Any flesh that starvation stripped from the hungry man evidently exhaled into the air, and the Creator, as I said, has power to bring it back from the air. And so that other flesh will be restored to the man in whom it first began to be human flesh. We must reckon the other man to have borrowed it; and like borrowed money, it has to be given back to the place from which it was taken. And this man’s flesh, which starvation had stripped from him, will be restored to him by the one who can bring back even what has been exhaled into the air. Indeed, even if that flesh had completely disappeared, and none of its material had remained in any cranny of the natural world, the Almighty would reproduce it from what source he chose. But seeing that the Truth stated that ‘not a hair of your head will perish’, it would be absurd of us to imagine that so much flesh could disappear completely when it has been eaten away and destroyed by starvation, whereas a man’s hair cannot so disappear.
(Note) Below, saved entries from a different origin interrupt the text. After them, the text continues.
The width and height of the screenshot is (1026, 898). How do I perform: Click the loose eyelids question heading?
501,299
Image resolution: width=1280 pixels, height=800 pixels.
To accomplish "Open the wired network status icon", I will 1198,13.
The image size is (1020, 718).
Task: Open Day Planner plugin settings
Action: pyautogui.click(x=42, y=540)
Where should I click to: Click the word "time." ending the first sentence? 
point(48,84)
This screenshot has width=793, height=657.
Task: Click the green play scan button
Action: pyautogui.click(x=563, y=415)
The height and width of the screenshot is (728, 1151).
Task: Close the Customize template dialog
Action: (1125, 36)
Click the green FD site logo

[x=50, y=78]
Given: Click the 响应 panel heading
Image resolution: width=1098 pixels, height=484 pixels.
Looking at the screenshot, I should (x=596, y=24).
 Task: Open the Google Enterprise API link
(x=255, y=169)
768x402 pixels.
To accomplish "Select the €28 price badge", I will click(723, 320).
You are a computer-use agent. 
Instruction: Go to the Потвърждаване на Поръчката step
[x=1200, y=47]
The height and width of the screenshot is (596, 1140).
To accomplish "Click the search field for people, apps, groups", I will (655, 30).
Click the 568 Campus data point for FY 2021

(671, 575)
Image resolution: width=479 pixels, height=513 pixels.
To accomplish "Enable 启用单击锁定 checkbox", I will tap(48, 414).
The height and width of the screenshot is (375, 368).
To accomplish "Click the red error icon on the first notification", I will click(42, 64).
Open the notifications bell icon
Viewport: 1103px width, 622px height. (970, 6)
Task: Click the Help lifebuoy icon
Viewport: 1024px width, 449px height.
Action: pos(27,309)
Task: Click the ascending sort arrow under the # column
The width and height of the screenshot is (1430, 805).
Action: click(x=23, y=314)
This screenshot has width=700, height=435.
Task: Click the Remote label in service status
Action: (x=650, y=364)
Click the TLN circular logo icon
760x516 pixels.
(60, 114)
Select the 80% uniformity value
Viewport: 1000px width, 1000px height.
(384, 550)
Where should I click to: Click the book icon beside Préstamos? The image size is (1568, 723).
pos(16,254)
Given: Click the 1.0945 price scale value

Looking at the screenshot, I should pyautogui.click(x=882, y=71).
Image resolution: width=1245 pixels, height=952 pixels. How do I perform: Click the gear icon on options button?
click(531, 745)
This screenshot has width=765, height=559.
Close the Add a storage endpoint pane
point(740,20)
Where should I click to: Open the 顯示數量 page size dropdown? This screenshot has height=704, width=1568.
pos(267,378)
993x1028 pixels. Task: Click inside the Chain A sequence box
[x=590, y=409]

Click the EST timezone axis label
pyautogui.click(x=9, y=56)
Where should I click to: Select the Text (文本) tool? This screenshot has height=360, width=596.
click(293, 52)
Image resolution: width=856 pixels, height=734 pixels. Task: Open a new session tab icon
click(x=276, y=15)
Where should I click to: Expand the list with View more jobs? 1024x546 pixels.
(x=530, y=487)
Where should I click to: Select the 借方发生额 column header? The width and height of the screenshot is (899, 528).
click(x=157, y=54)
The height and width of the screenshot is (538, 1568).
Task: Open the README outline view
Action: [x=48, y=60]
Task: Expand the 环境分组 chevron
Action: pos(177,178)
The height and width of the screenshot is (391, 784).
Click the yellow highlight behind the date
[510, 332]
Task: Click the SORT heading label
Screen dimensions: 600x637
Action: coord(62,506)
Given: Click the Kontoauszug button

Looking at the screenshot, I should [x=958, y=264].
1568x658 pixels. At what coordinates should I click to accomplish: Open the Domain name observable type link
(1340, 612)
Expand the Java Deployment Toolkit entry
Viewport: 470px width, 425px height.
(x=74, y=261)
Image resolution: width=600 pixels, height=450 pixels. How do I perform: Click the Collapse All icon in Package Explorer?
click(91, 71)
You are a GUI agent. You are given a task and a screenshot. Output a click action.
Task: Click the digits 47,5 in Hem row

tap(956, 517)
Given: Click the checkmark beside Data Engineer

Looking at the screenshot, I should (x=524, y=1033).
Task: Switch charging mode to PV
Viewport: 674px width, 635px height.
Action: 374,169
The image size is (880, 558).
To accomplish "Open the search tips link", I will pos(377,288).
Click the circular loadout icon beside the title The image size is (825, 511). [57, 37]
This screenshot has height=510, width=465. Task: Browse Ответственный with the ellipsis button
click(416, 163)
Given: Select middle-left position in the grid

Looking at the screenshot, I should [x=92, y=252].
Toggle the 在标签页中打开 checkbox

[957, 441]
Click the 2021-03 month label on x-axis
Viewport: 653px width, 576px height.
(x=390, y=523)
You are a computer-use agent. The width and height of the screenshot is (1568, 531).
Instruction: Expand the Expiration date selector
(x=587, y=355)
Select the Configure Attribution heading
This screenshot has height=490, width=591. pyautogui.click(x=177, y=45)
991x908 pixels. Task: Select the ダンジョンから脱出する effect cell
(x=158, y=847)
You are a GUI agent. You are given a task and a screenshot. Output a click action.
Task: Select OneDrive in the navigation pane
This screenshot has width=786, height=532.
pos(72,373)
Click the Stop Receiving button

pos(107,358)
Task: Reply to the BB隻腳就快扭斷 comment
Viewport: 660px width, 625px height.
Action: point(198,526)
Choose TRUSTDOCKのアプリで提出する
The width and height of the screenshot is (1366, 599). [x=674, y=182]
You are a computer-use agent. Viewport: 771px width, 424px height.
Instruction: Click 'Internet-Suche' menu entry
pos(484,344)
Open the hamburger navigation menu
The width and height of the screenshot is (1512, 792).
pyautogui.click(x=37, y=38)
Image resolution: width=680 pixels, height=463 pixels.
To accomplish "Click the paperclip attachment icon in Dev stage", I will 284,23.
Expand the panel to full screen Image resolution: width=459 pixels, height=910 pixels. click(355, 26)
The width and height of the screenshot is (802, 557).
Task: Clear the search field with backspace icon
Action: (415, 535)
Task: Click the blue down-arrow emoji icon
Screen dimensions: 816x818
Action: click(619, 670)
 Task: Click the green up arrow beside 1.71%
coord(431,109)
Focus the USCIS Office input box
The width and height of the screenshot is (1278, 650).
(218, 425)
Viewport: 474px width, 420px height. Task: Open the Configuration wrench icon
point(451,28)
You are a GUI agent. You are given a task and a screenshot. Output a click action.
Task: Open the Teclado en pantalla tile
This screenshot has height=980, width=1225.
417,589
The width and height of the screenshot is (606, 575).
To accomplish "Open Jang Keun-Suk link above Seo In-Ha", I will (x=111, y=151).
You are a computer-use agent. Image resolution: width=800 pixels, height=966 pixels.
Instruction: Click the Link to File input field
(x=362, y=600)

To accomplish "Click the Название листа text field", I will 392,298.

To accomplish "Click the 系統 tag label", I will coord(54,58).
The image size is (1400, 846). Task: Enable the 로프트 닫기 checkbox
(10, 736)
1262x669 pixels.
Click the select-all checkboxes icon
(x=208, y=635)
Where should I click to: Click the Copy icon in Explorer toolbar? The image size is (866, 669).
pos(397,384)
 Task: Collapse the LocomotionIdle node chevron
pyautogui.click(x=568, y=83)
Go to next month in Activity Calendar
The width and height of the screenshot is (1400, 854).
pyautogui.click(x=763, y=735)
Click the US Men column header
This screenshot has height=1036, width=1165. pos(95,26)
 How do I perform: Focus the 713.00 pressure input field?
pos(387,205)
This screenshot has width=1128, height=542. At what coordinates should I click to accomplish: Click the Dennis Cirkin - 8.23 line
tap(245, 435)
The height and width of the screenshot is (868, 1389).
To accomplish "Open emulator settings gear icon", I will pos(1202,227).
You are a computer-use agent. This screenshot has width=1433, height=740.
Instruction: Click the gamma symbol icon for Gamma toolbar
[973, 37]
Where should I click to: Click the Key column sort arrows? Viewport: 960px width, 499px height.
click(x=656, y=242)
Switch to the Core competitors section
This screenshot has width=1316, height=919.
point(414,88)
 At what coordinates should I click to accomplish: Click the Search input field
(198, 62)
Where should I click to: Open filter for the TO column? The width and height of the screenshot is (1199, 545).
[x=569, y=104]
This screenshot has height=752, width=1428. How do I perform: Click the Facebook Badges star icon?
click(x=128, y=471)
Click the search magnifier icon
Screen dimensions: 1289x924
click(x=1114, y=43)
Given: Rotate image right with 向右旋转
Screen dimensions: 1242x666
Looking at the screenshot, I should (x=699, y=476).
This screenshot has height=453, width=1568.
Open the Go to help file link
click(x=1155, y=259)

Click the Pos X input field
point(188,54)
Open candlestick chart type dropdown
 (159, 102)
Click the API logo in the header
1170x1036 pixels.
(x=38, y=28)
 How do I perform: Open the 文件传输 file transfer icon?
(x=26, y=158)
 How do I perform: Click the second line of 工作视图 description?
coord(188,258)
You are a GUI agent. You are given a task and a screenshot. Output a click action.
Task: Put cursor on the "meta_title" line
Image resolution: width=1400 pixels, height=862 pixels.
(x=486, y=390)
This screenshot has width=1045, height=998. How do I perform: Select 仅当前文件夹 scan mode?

When all these arguments have been examined and weighed to the best of our ability, we reach this conclusion: that in the resurrection of the body for eternal life the body will have the size and dimensions which it had attained, or was to attain, at maturity, according to the design implanted in the body of each person, with its appropriate beauty preserved also in the proportions of all the parts. If, in order to preserve this beauty, something has been taken from a part displeasing by excessive size, and if this is dispersed throughout the whole body, in such a way that this material is not lost, while the congruence of the parts is kept, then there is no absurdity in believing that there may be some addition to the stature of the body as a result of this, provided that the material is so distributed in all parts as to preserve the beauty of the whole, which would be spoilt if it were concentrated disproportionately in one place.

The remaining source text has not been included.